Jonathan's HouseMature

Jonathan's house is quiet and dark, and it has been for some time now. The outside world tries to filter through, but the blinds are tight and the windows secure. The air has not been disturbed for days now, and the stench of alcohol sticks to everything.

The smooth floor tiles look dirty in the dim light, but they are wiped clean, when for a second, a brilliant shard of sunlight stabs through the blinds. There is a rattling sound, and then a window gasps open with a breath of air and a scrape.

The blinds dance again, sending sunlight shattering across the room, and a figure steps down from the windowsill. She lets the blinds fall closed behind her and then straightens, pulling her hair to the side and wrinkling her nose at the smell.

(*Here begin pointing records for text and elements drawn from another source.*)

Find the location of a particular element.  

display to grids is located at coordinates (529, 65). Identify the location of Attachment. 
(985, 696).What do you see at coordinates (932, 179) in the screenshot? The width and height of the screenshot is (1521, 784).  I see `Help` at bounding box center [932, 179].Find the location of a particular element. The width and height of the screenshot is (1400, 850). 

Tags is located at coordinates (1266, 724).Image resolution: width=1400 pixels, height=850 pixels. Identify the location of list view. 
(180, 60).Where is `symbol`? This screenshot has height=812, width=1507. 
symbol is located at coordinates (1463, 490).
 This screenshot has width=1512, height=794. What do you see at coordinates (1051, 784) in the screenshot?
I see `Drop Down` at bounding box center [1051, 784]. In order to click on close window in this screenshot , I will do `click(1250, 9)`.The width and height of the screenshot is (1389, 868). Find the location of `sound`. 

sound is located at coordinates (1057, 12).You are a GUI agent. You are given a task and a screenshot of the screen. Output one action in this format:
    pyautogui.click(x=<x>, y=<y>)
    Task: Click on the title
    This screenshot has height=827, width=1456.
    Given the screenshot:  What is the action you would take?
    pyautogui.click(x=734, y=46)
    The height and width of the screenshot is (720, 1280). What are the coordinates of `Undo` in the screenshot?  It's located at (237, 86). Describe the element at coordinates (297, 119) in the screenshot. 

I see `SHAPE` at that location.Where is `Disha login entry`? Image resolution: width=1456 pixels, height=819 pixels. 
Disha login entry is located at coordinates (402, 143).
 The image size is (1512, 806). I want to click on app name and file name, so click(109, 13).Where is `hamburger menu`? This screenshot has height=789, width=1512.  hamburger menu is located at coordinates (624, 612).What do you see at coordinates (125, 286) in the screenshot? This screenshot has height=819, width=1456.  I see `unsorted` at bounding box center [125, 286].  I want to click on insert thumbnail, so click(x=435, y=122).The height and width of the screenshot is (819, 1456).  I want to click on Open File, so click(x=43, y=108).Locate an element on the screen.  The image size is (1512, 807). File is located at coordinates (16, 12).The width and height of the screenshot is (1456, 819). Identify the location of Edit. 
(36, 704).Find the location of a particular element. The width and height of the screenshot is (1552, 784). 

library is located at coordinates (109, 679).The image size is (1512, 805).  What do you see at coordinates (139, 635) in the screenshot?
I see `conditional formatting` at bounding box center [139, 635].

“Oh Jonathan, this doesn’t smell good at all,” Helannah says. “I was hoping I would get to trace the journey of a desperate adventurer, not to follow the drunken steps of a…” But she pauses as she steps into the kitchen, and her eyes sharpen.

The sink is full of glass bottles, piled high, some tilted and still half-full, and on the counter rests a neat pile of bottle caps. The sink itself is plugged and holding an inch of sticky brown liquid. A slow smile comes across her face, and she unplugs the sink and watches the rest of Jonathan’s alcohol slip down the drain. After a moment, she turns to face the rest of the house with a satisfied nod. “Good,” she says. “I am pleased.”

In the living room, she is further impressed to see an atlas splayed open on the side table. And then she has to take a moment to collect herself because beside the atlas is a teapot. She lets her mouth drop open. “Tea? I love tea!”

She jumps down on the carpet beside the table and beholds the tea pot as if it is a work of art. “Jonathan, you dumped your alcohol stash and then sat down with a pot of tea? You have no idea how much respect that earns you.” And then she laughs at herself and lifts the pot. It is half full, and so she pours a mug and gives it a sniff.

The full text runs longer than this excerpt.